Recently I got a Marklin H0 big boy locomotive and a small C layout. I have some Walthers and Athearn wagons that look awesome with the loco, however it tends to derail on the curves. It seems the issue are the wheels.
Any suggestion of wheels that I can use in Athearn and Walthers wagons to run smoothly in Marklin layouts?
Welcome, your derailment problems really shouldn’t be related to too small a radius, as the Big Boy would encounter troubles long before the rolling stock (wagons). Metal wheels will always help, but may not be the the single solution. Make sure that the trucks move freely and you have no binding on the coulplers.
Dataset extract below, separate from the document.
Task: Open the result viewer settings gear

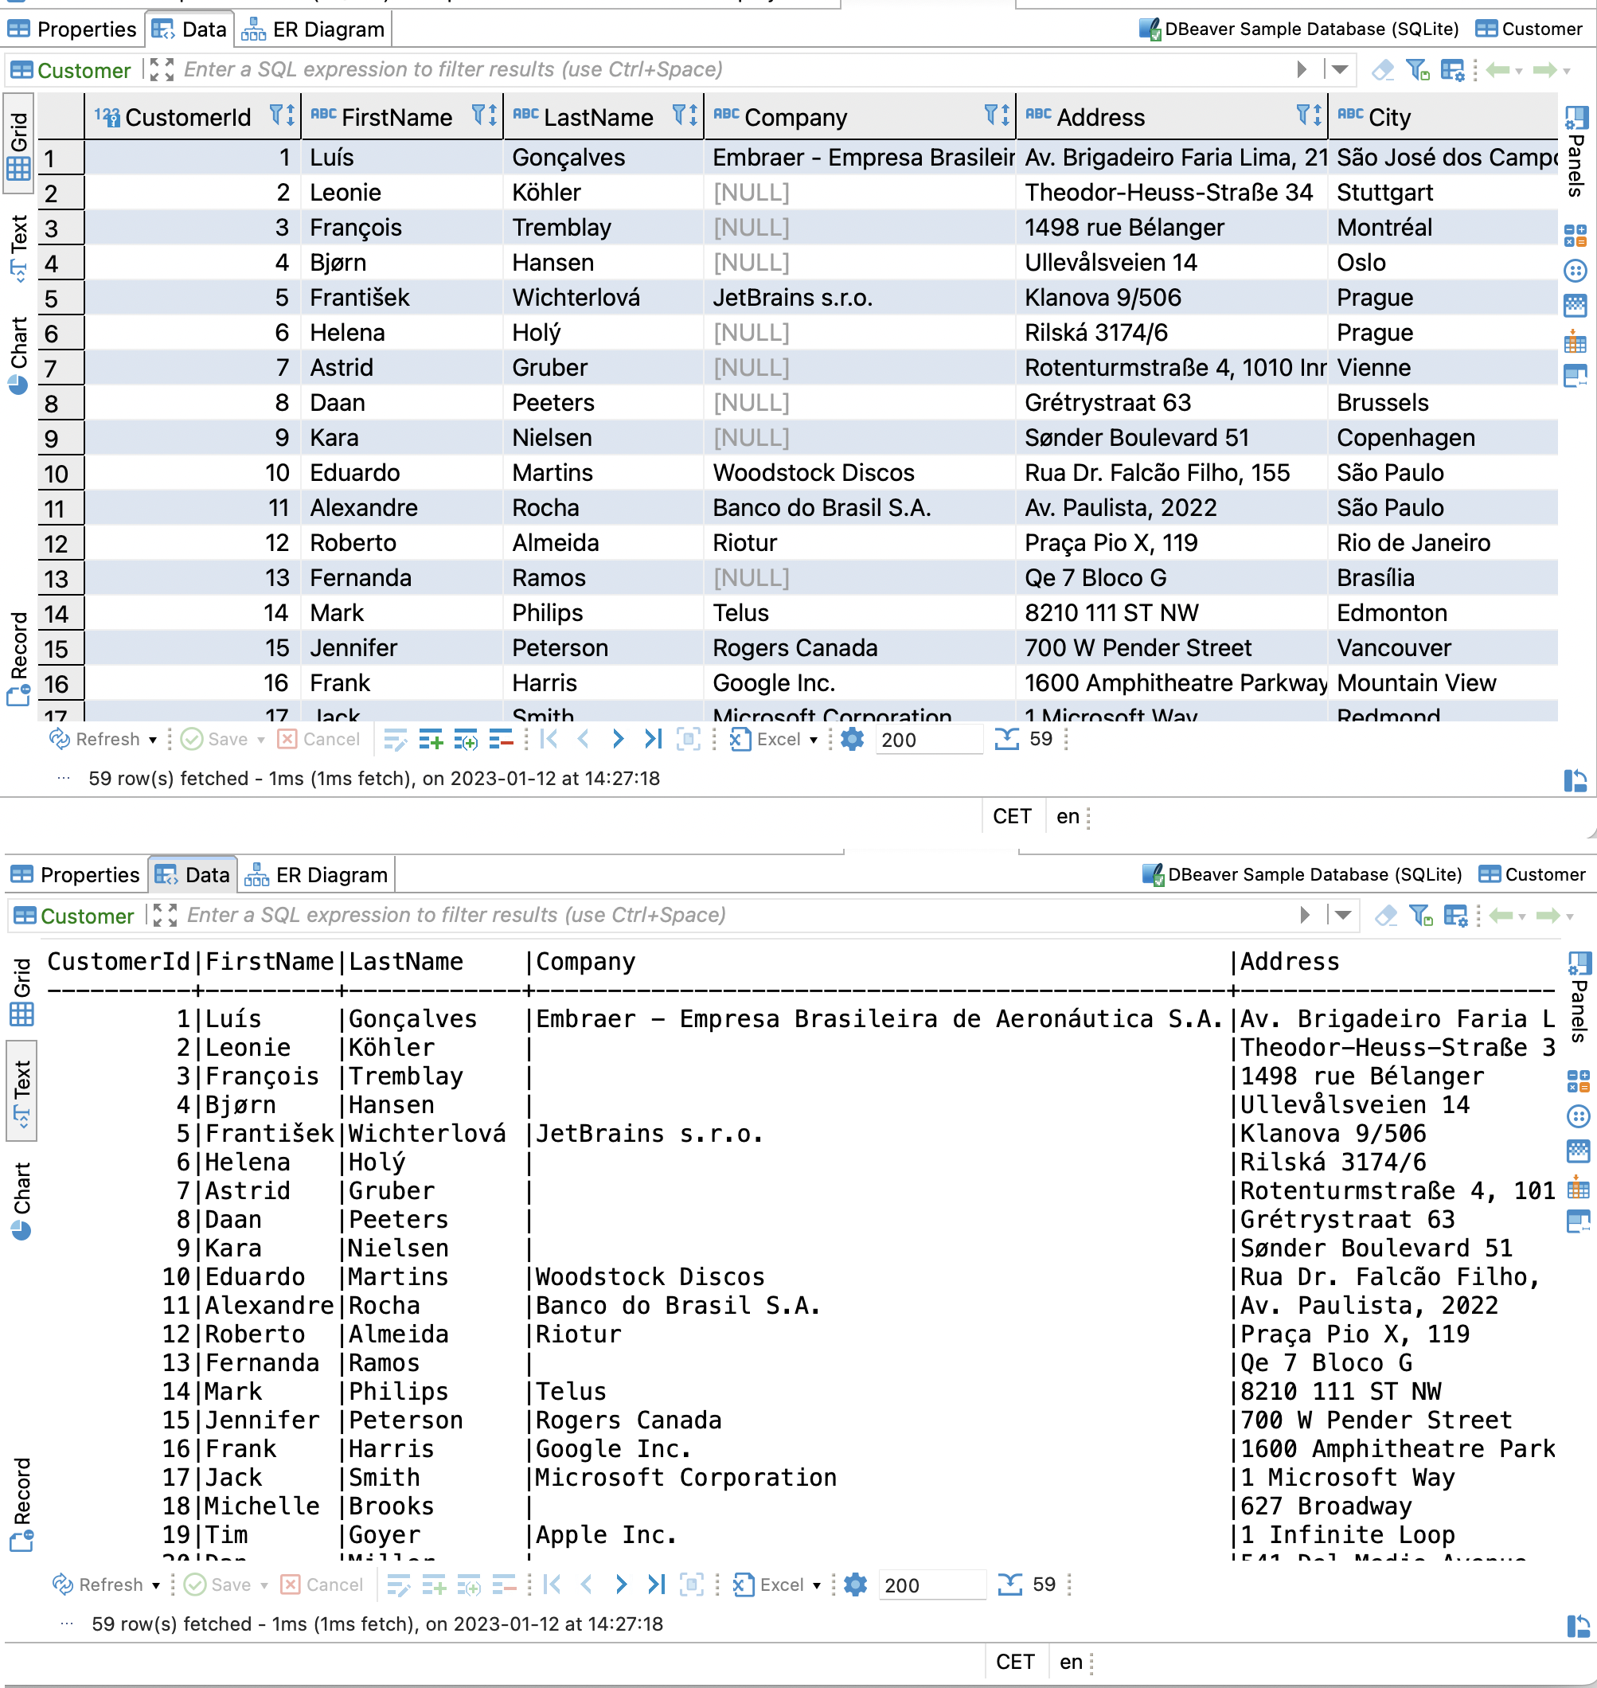Action: (x=851, y=739)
I’m not familiar w/ Marklin’s Big Boy or it’s coupler swing and tender truck arrangement. They may be designed to run on rather tight radius and this may tranfer problems on coupler swing of the “wagons” being pulled. I would start w/ wheel replacement and possibly adding some weight as the cars may tend to be somewhat light. Loosen the truck screws, you can allow one to be quite free to “rock” loosly and loosen the other only to the point where there is no “real” wobble". this allows the car(wagon) to track over uneven spots and to keep the wheel treads on the rails.
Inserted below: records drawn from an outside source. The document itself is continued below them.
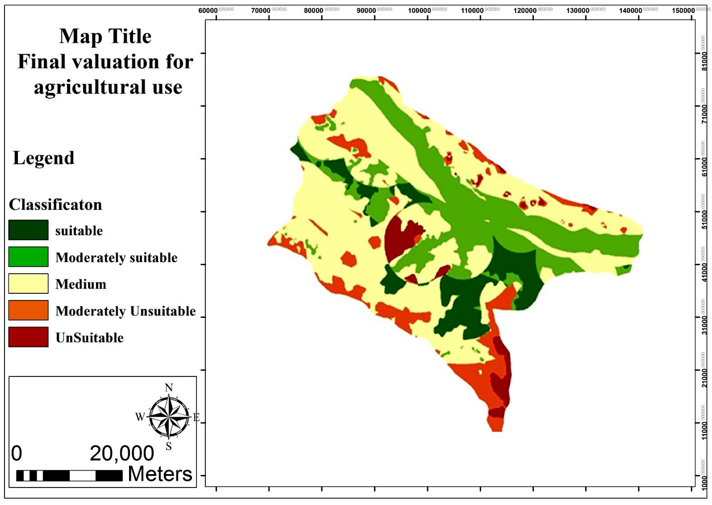Viewport: 712px width, 505px height.
Task: Click the Moderately suitable green swatch
Action: pos(28,257)
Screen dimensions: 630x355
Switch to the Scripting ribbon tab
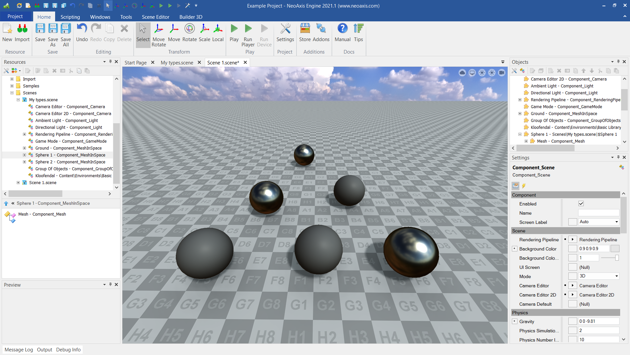[x=70, y=17]
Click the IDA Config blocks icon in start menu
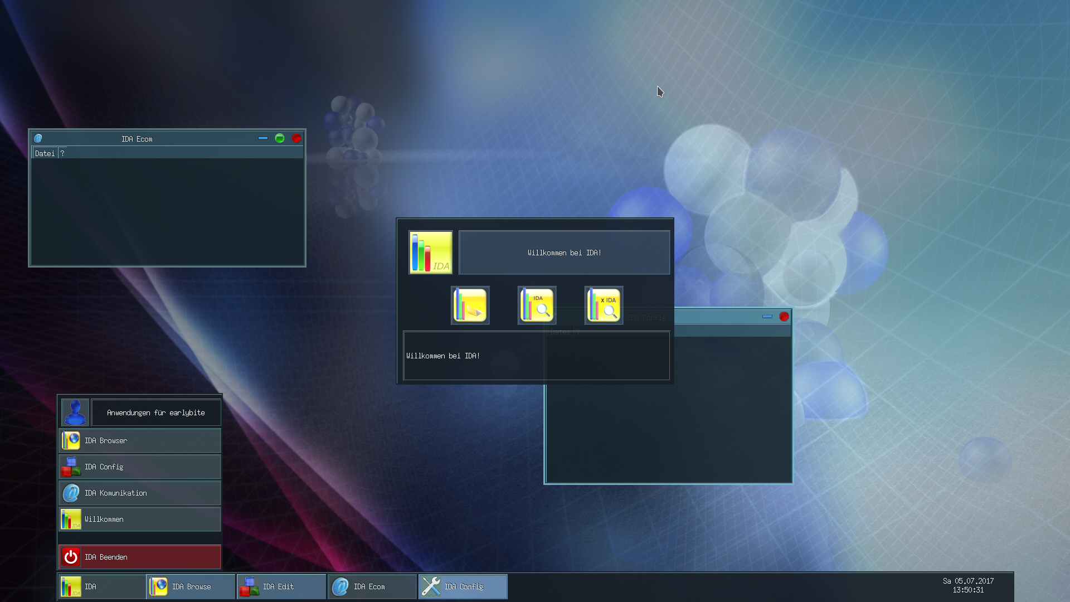The width and height of the screenshot is (1070, 602). pos(71,467)
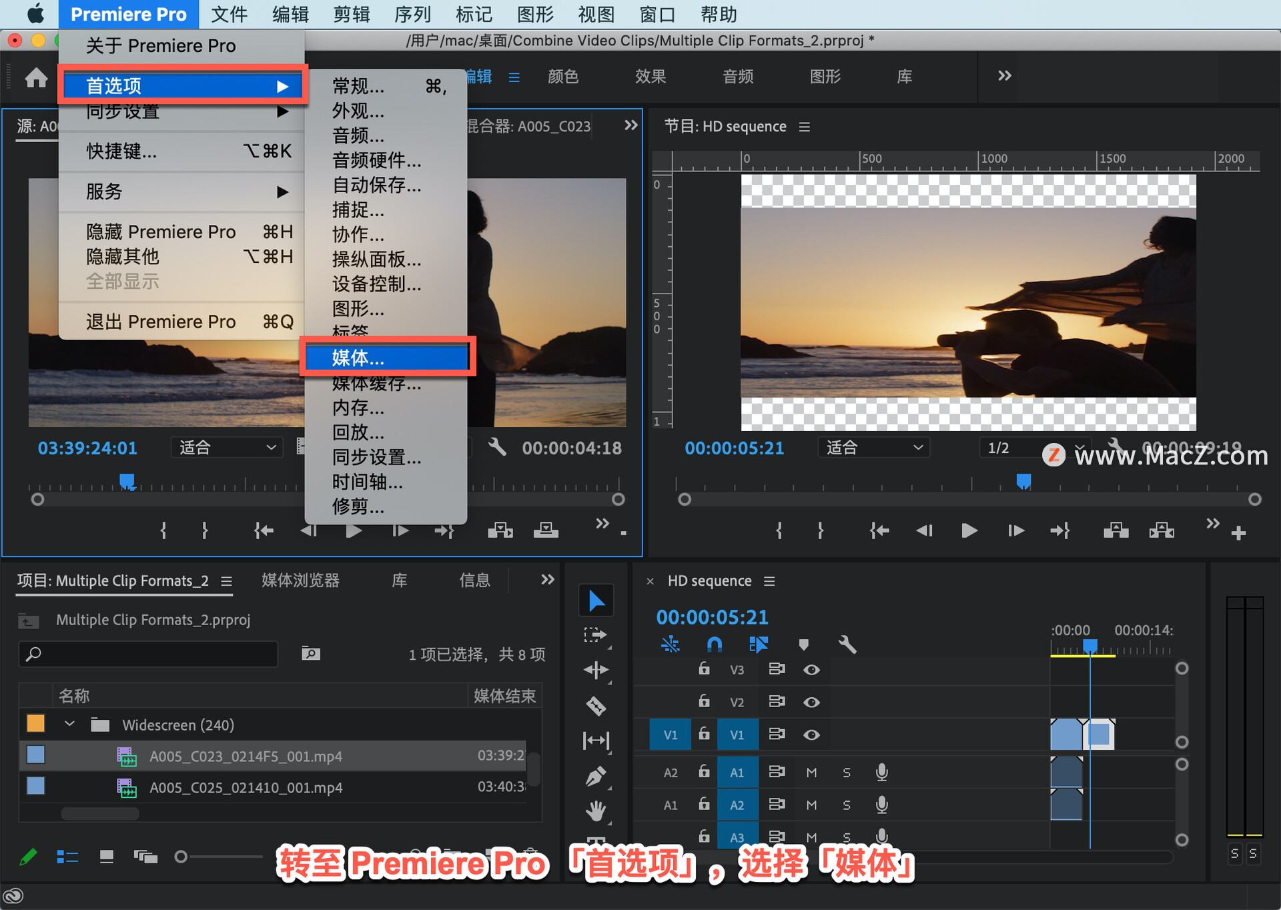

Not sure what couplers you have, but recommend changing to Kadees, Horn hook and other varieties (Euopean types) can place unwanted side forces on the coupler in turns.
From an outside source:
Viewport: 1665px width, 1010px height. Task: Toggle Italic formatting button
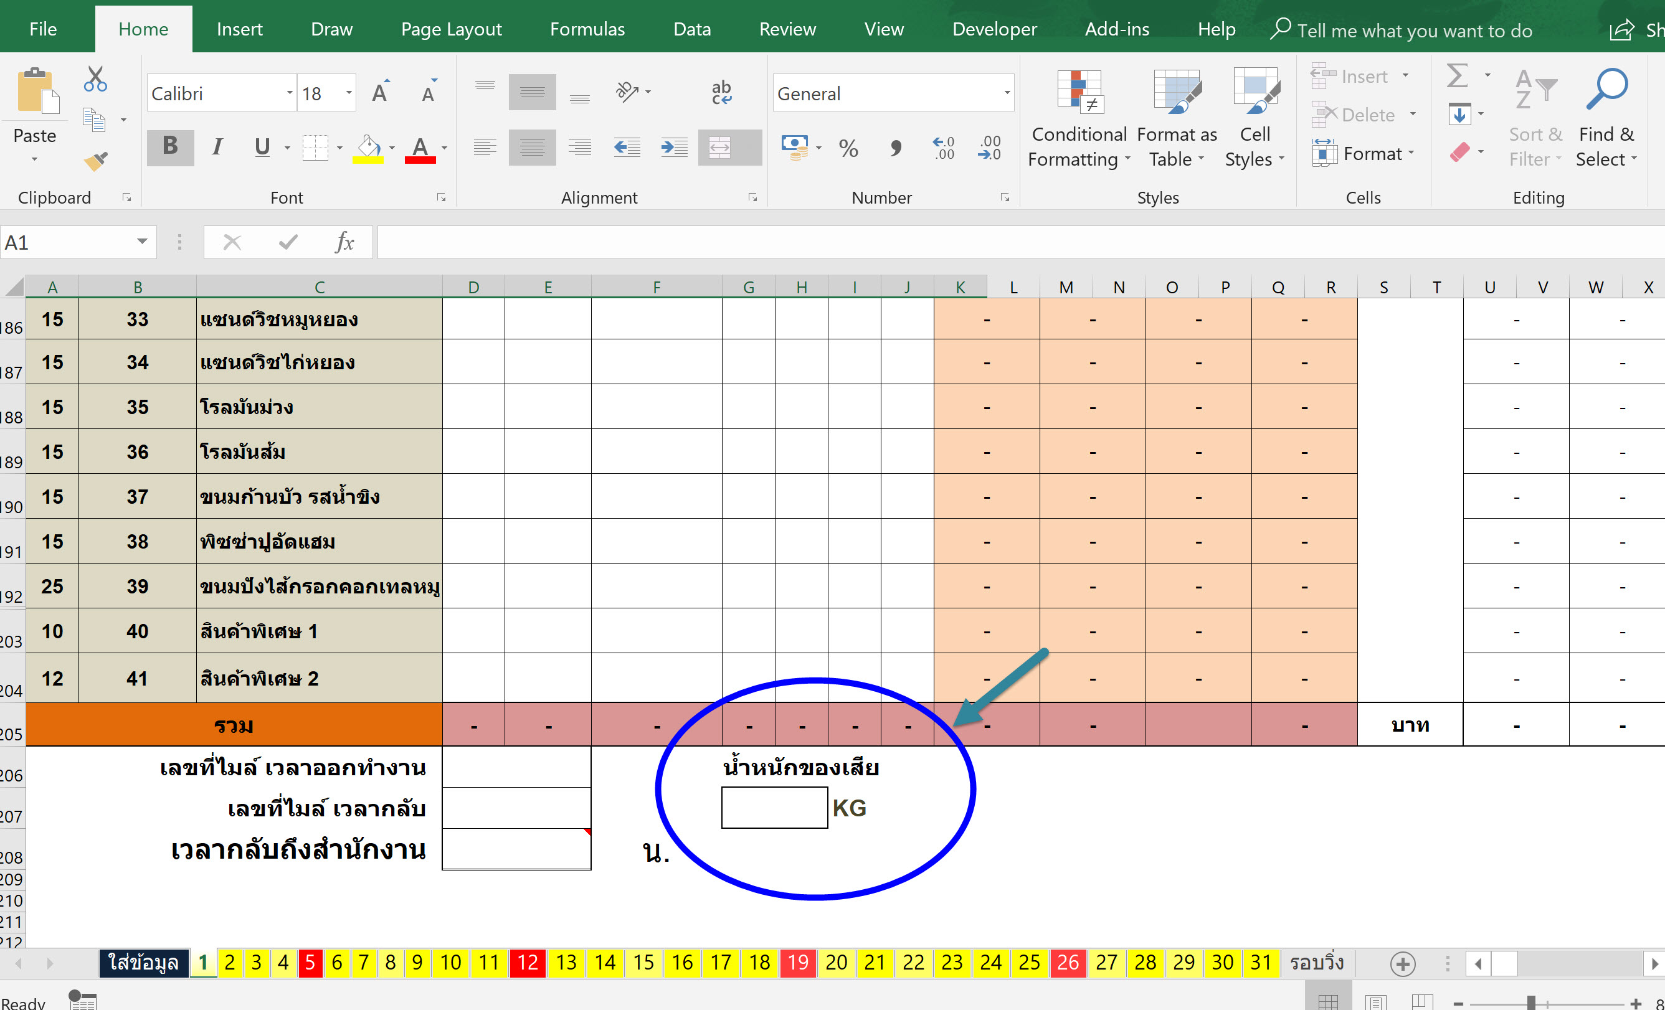217,147
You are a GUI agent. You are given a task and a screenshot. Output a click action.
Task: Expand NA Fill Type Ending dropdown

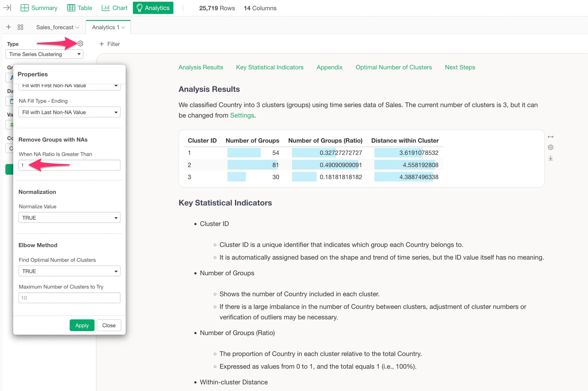(x=69, y=112)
Maerklin track is not totally to NMRA standarsds if I recall correctly, but to NEM standards. It may be that the wheel profiles and flange depths of the Athearn and Walthers wagons (freight cars in our parlance) are not suited. I had thought that Maerklin or Trix made “European-ized” replacement wheels for American NMRA standards rolling stock.
It might be that adding some weight to the American freight cars would make them track a little better and be a bit more forgiving of the NEM track standards.
If you just push the cars on the layout with your finger and let them roll, do they still derail? If not then the cause of the derailment is almost certainly due to be coupled to a huge tender that likely sends its rear coupler to far off the center line for the cars to handle. I have no ready solution to that unless perhaps a Maerklin freight car would always be coupled to the locomotive itself.
Adding some weight did help in some cases. In others, no. The ones that are still derailing are the ones with plastic wheels. Mounting a marklin truck was the perfect solution, until I found out they can not be purchases online.
I ordered some kadee wheelsets. Hopefully, it will solve the issue.